My question for everyone to ask themselves today is this: are we humans destroying Planet Earth? This is perhaps a strange question to ask and one would expect most people to say, ‘no, of course not’. So perhaps we should put a constraint on this question that this pertains to the next 100-200 years. So it is not an immediate question, something that will happen in the coming six months, but a long-term question about what will happen in the next centuries.

So the immediate response is, ‘how could we be destroying the whole of planet Earth?’ The answer might be to look at the newspaper this week, and ask yourself what will possibly happen when we run out of resources. Like food and water. As a simple paradigm of our problems we might use the sewage disposal problem of Victoria, BC. Victoria for years has simply dumped its untreated sewage out into the ocean in the Strait of Juan de Fuca. The ocean, as we seem to believe, is a very large garbage dump. But might we think that a useful assumption of a civilized society is that you should not dump your garbage across the fence into your neighbour’s back yard? So then we say, we need to spend the money to construct a proper treatment plant. But the Victoria-area municipalities cannot even agree on a location for the sewage plant, and there are loud protests that we cannot possibly afford a modern treatment plant. What can we say about humans who think it is acceptable to dump their garbage over the fence into the ocean? One interpretation is that they have made the correct decision, and this will not affect them during their lifetime since it has been going on now for more than 100 years, so carry on. Yet this is a perfect mimic of the problems of the world today.

Climate change is all about what we dump into the atmosphere, in particular greenhouse gases and perhaps most obviously CO2. But we take no responsibility for this because it will not affect us in our lifetime and surely some clever engineer will solve this problem in the next century. Preferably at no cost to the taxpayers.
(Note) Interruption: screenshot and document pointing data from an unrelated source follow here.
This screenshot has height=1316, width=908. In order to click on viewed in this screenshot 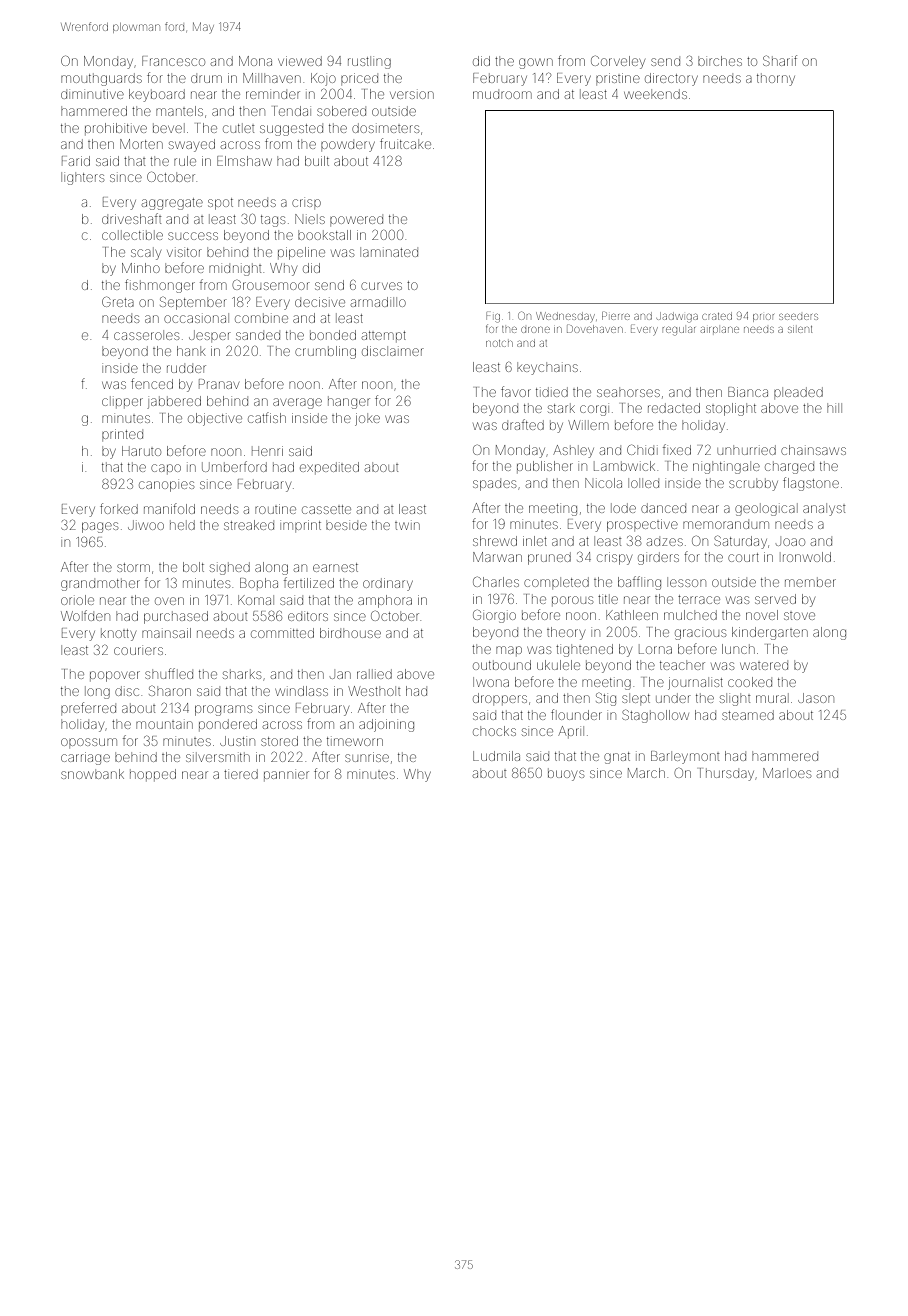, I will do `click(300, 61)`.
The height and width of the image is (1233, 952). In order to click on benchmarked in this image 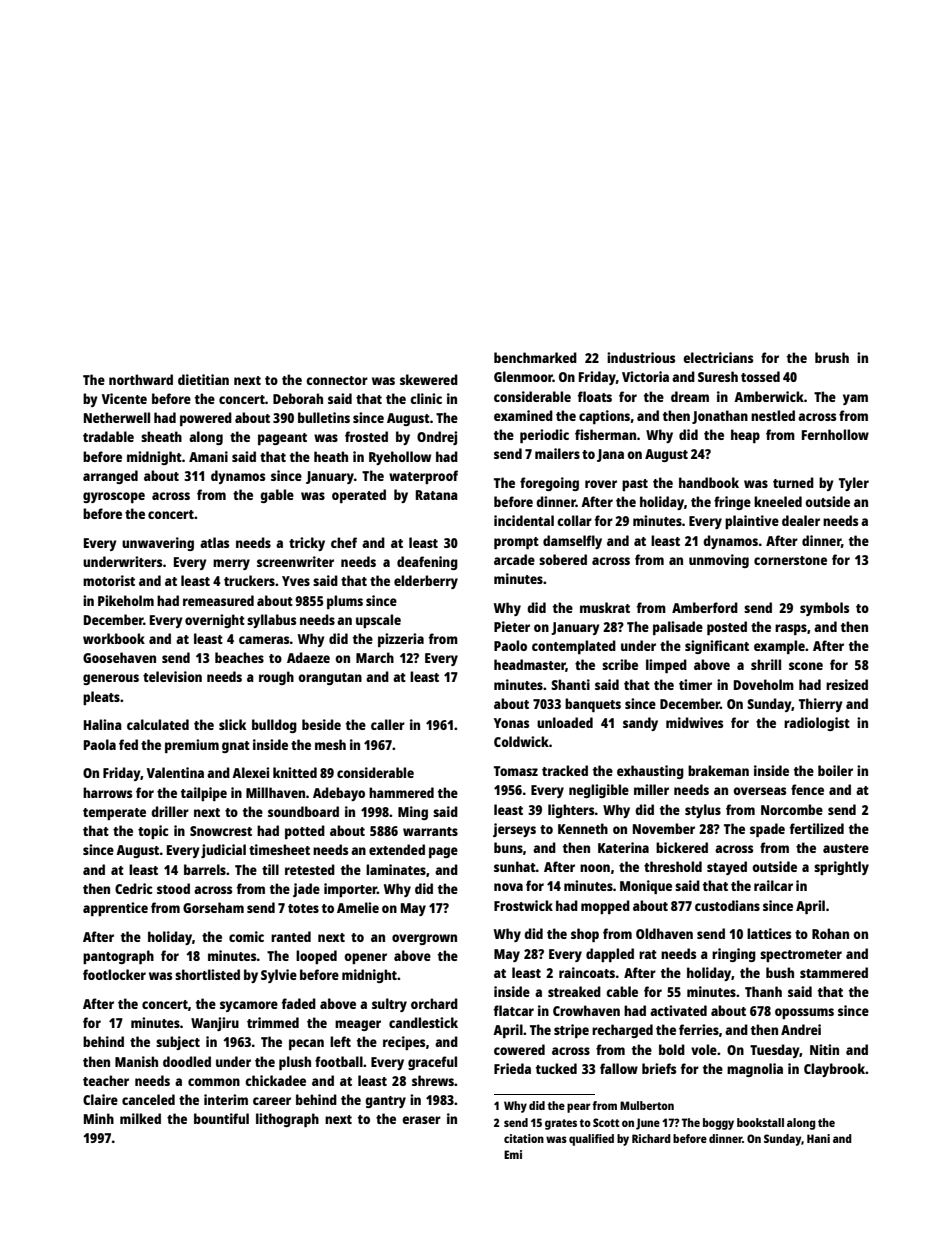, I will do `click(535, 357)`.
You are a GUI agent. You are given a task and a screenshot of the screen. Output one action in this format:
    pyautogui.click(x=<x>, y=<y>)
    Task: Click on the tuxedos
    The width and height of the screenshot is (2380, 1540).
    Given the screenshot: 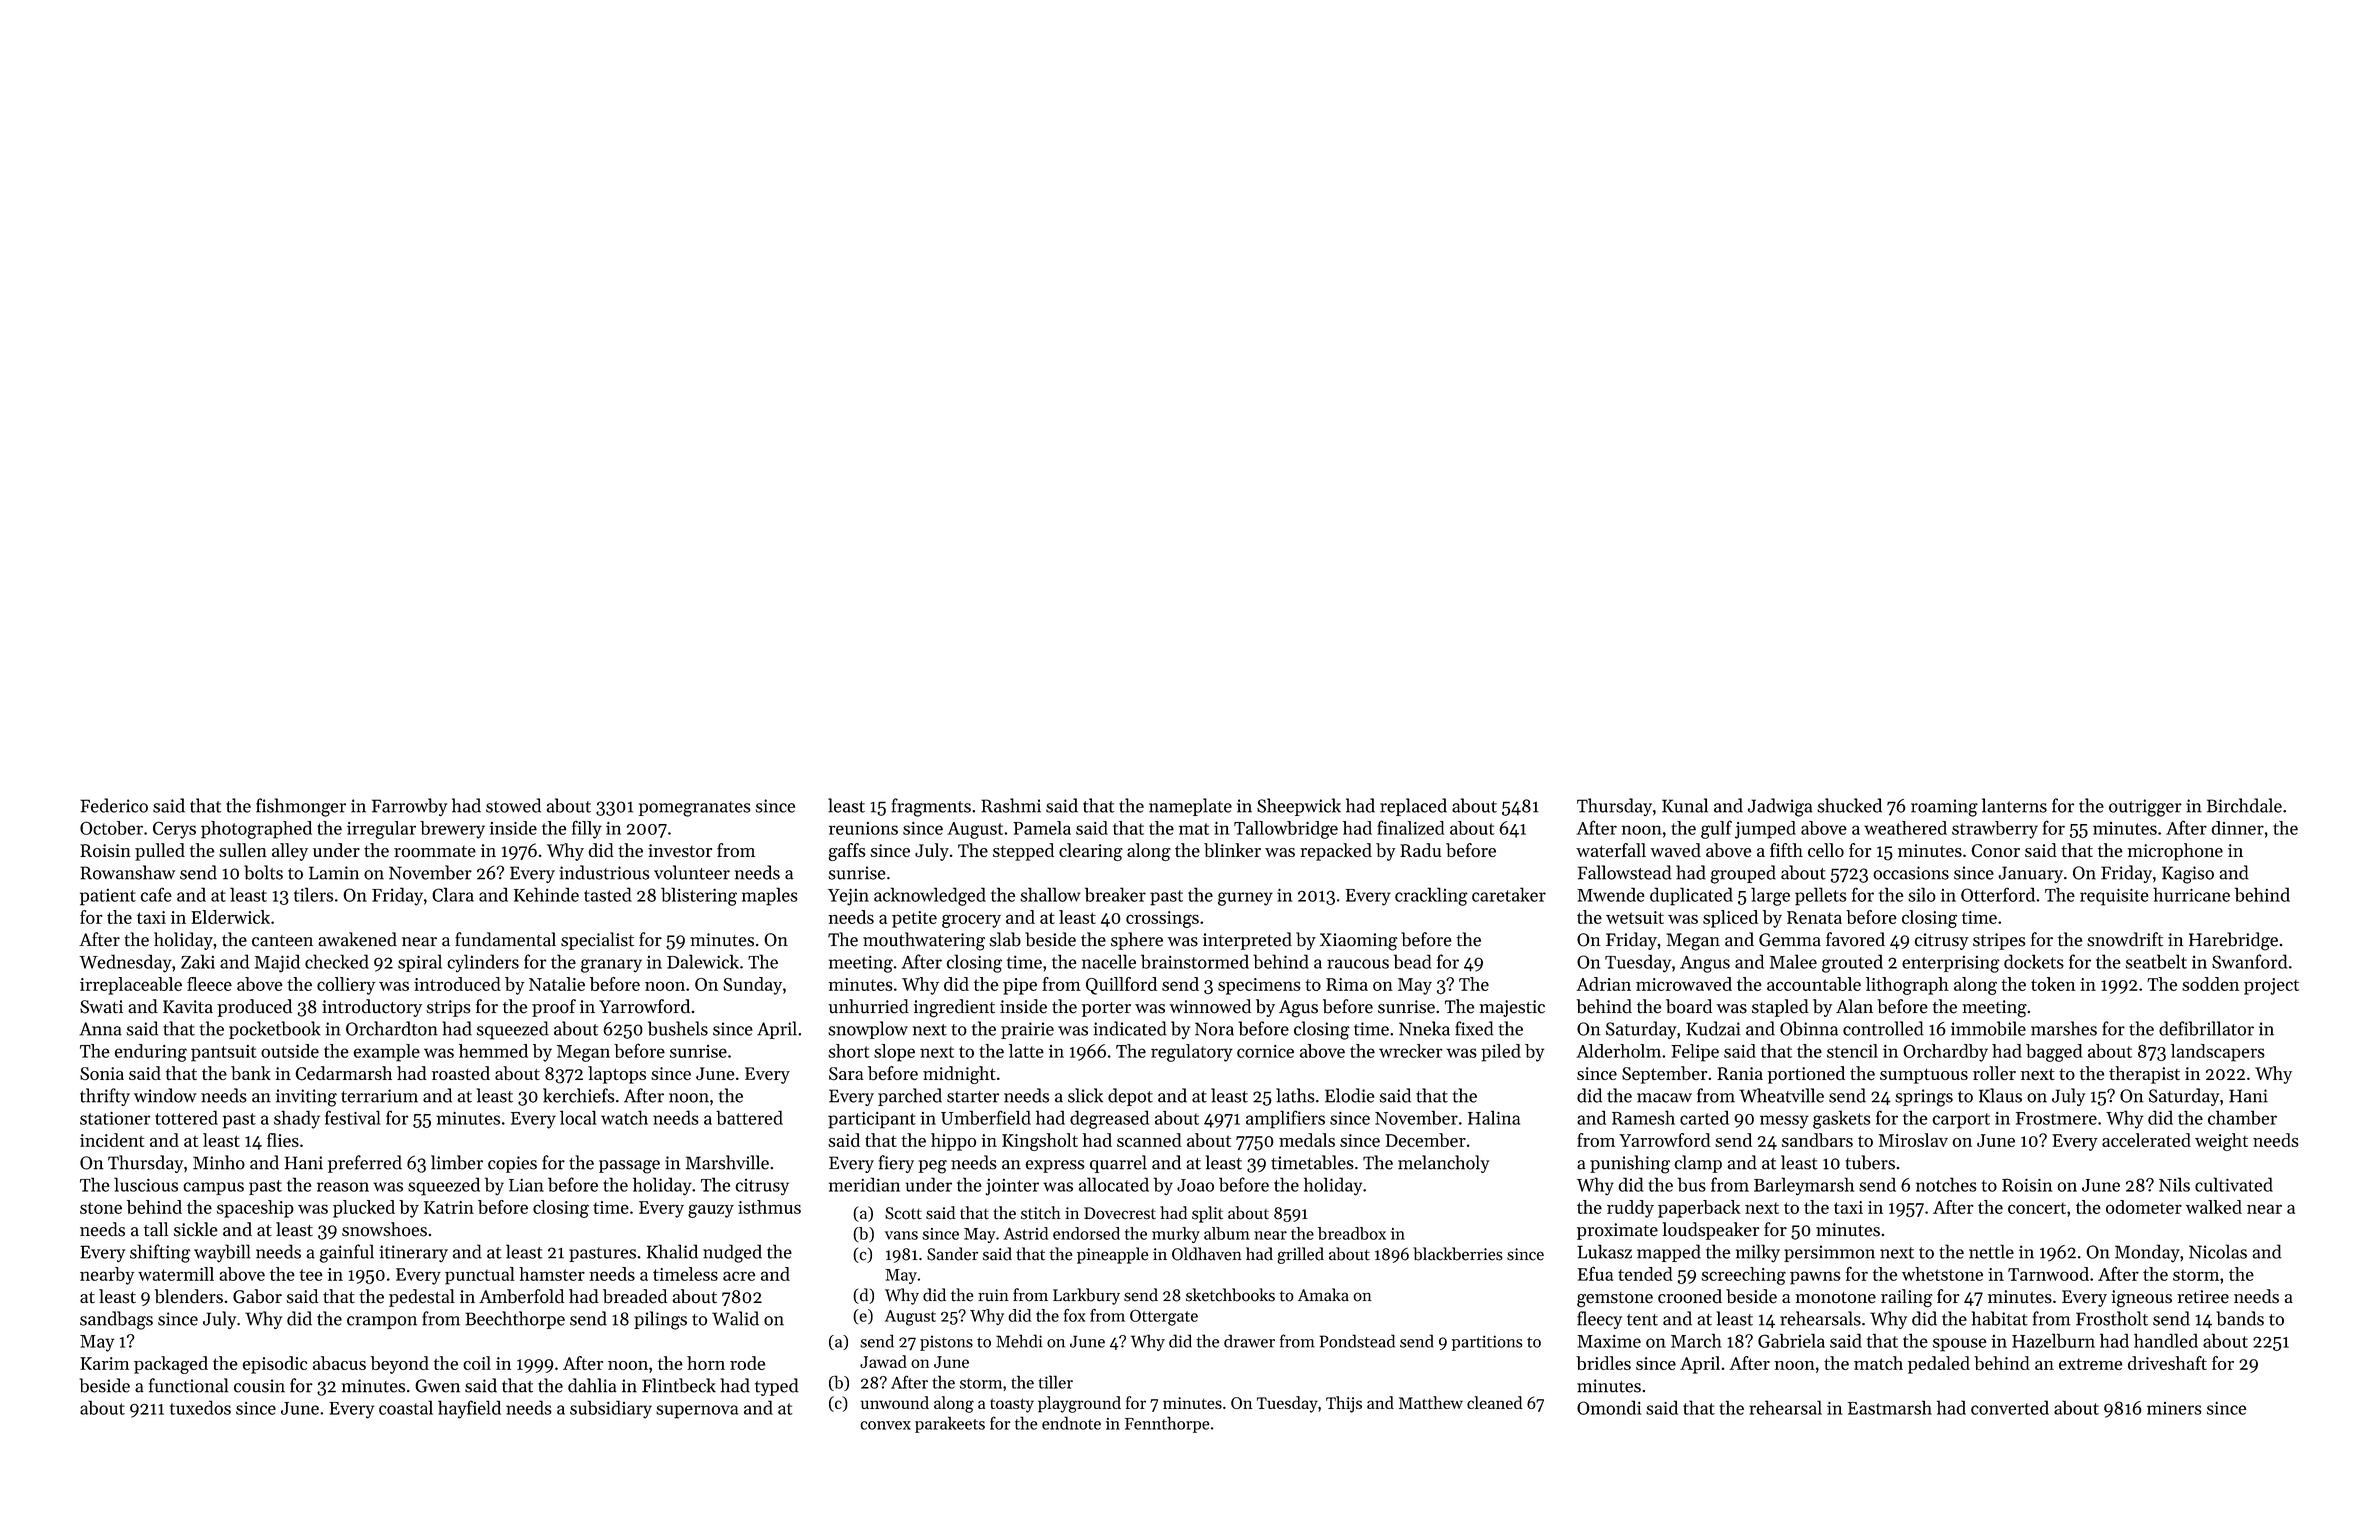 What is the action you would take?
    pyautogui.click(x=200, y=1407)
So yes, you might argue that we are indeed destroying the planet. But since Victoria, BC, and indeed all of Canada are only a small part of the global problem because of a low population base, why should we have to do anything? Well, many people think we should be doing something, but yet the majority continue to elect politicians who ignore the three major problems of the world today – climate change, population growth, and food security or at best say they will do something about it by 2020 or 2050. Most of the political parties of the developed world today subscribe to three propositions – growth is good and more growth is better, climate change is a minor problem, and implicitly we do not care one bit about what kind of a world we leave to our children and grandchildren. Spend now, they can pay later.

Now you will be hard pressed to find any business person or politician of any stripe saying any of these things, and all will protest loudly that they are doing all the right things. In their minds the main problems of our day are that taxes are too high and must be reduced, and that the 1% must be let free to improve the world as they choose.

None of this of course is ecological science or even sustainability science. The argument rests on only one simple principle – that the environment is not a garbage can. And what we do now impinges on what kind of Earth we wish to leave to the coming generations. So it might help to ask your favourite politician if he or she thinks we are destroying the Earth, and if not, why they do not read the newspapers. And why they do nothing about the major problems of our day?

Ehrlich, Paul R. and Ehrlich, Anne H. (2013). Can a collapse of global civilization be avoided? Proceedings of the Royal Society B: Biological Sciences 280, 20122845. doi: 10.1098/rspb.2012.2845.

Ehrlich, Paul R. and Ehrlich, Anne H. (2013). Future collapse: how optimistic should we be? Proceedings of the Royal Society B: Biological Sciences 280, 20131373. doi: 10.1098/rspb.2013.1373.

Kelly, Michael J. (2013). Why a collapse of global civilization will be avoided: a comment on Ehrlich & Ehrlich. Proceedings of the Royal Society B: Biological Sciences 280. doi: 10.1098/rspb.2013.1193.